Ron Sexsmith, Spirit Store, Dundalk
It isn't often that a relatively unknown support act can grab the attention from the get-go, but New York-bred, Nashville-
resident David Mead managed to do just that within minutes of the first song. Crystal-clear guitar sound and a handful of tautly expressive songs cut across the burble of voices; before you knew it, the audience was eating out of his hand, buying him pints and taking him home.
Of course, for the past few years Irish audiences have been doing precisely the same to Canadian singer/songwriter Ron Sexsmith, and it's a measure of the man's specific humility that he can take the adulation in his stride. He still hasn't crossed over into mainstream success, despite pressure from all sides of the music industry divide and batches of songs that far outweigh many of his acoustic guitar-toting contemporaries. But rather than point to this as a failing on his part (which seems to be all pervasive; if he's successful on his own terms, can't we just leave it at that?), we should perhaps be grateful that Sexsmith has made a decision to write material that gets better and better. A new song, I've Seen Tomorrow In Her Eyes, was awkwardly débuted; it was gorgeous - plain and simple.
Yet it was material from his concise back catalogue that drew the most rewarding of responses. Notably stripped back and unplugged (guitar, keyboard, a bunch of flowers and that's your lot), Sexsmith didn't put a foot wrong: These Days, Strawberry Blonde, Gold In Them Hills, Foolproof, Former Glory, Cheap Hotel, Disappearing Act and others were played with little or no fuss. It was the type of performance - equal parts loose and intense - that made you selfishly wish he would never gain mainstream acceptance. Or that, if he did, he would always remember to occasionally return to the venues where the magic was first generated.
Ron Sexsmith is at St Nicholas's Church (Galway Art Festival) tomorrow, then tours nationwide. - Tony Clayton-Lea
NCC/Creed, National Gallery, Dublin
Two Psalms - Sweelinck, Komm , Jesu, komm BWV229 - Bach, Fünf Gesänge Op 104 - Brahms, Ich bin der Welt abhanden gekommen - Mahler/
Gottwald, Die Blume des Scharon - Jürg Baur
The English conductor Marcus Creed, who made his début here with the National Chamber Choir, has been living and working in Germany since 1976. He's been most closely associated with the RIAS Chamber Choir in Berlin, of which he became artistic director in 1987.
He's worked in both early and new music (he conducted on the Berlin Philharmonic's recording of Stockhausen's Gruppen for three orchestras with Claudio Abbado and Friedrich Goldmann), and since 1998 he's been professor of choral conducting at the Musikhochschule in Köln.
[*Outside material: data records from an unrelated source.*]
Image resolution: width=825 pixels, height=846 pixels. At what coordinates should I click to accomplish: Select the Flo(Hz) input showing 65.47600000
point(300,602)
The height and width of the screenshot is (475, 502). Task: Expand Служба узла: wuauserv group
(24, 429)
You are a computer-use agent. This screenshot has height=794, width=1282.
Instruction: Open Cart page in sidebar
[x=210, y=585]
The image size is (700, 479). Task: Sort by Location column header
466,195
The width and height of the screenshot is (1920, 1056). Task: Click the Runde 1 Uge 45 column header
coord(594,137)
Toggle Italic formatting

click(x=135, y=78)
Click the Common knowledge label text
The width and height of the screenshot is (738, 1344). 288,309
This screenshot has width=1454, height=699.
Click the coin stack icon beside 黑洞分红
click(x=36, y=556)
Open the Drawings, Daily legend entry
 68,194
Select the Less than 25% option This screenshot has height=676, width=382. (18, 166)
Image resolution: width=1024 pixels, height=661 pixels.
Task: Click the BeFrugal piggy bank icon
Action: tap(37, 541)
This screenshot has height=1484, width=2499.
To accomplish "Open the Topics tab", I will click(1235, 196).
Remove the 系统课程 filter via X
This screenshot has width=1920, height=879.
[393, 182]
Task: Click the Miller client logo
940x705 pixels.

In January, he became chief conductor of the SWR Vokalensemble Stuttgart.
This programme was part of the choir's Travels in Europe series, with Creed taking responsibility for The Netherlands (Sweelinck's French settings of Psalms 1 and 100) and Germany (pieces by Bach, Brahms, Mahler and Jürg Baur).
His style in the early pieces seemed warmer and less chiselled than might have been offered by the choir's artistic director Celso Antunes.
The Sweelinck came off more successful than the Bach, where individual lines in the double-choir motet, Komm, Jesu, komm, showed some signs of strain.
The harmonic glow of the five songs of Brahms's Op. 104 was well caught, and German conductor Clytus Gottwald's arrangement of Mahler's Ich bin der Welt abhanden gekommen was a spectacular choral tour-de-force. Creed and his singers fully matched Gottwald's chutzpah in bringing off such an unlikely-seeming arrangement.
Jürg Baur's Die Blume des Scharon, written in 1979, is a stylistically eclectic work that sets texts from the Song of Songs with a tight focus on expressive outcome. It's the sort of music that not so long ago the NCC gave wide berth to. Here, Creed directed a confident and purposeful performance that was utterly persuasive. - Michael Dervan
Goner. An Grianán, Letterkenny
Brian Parks's Goner lands on the Donegal stage with impeccable Fringe credentials. Presented by New York-based Absurdum Productions, it boasts key players (most notably director John Clancy) from previously acclaimed imports Horse Country and The Complete Lost Works Of Samuel Beckett, and bagged a Fringe First and rave reviews aplenty at last year's Edinburgh festival; so far, so promising. To call Goner a black comedy would be understating matters more than just a tad; an episode of TV sitcom Scrubs, directed by Dr Strangelove-
period Stanley Kubrick, might be closer to the mark. This is a short, sharp slice of the type of merciless liberal satire that current US theatre seems effortlessly able to create these days, the kind of taboo-mauling assault on social mores that appears to remain beyond our own ageing satirical contingent.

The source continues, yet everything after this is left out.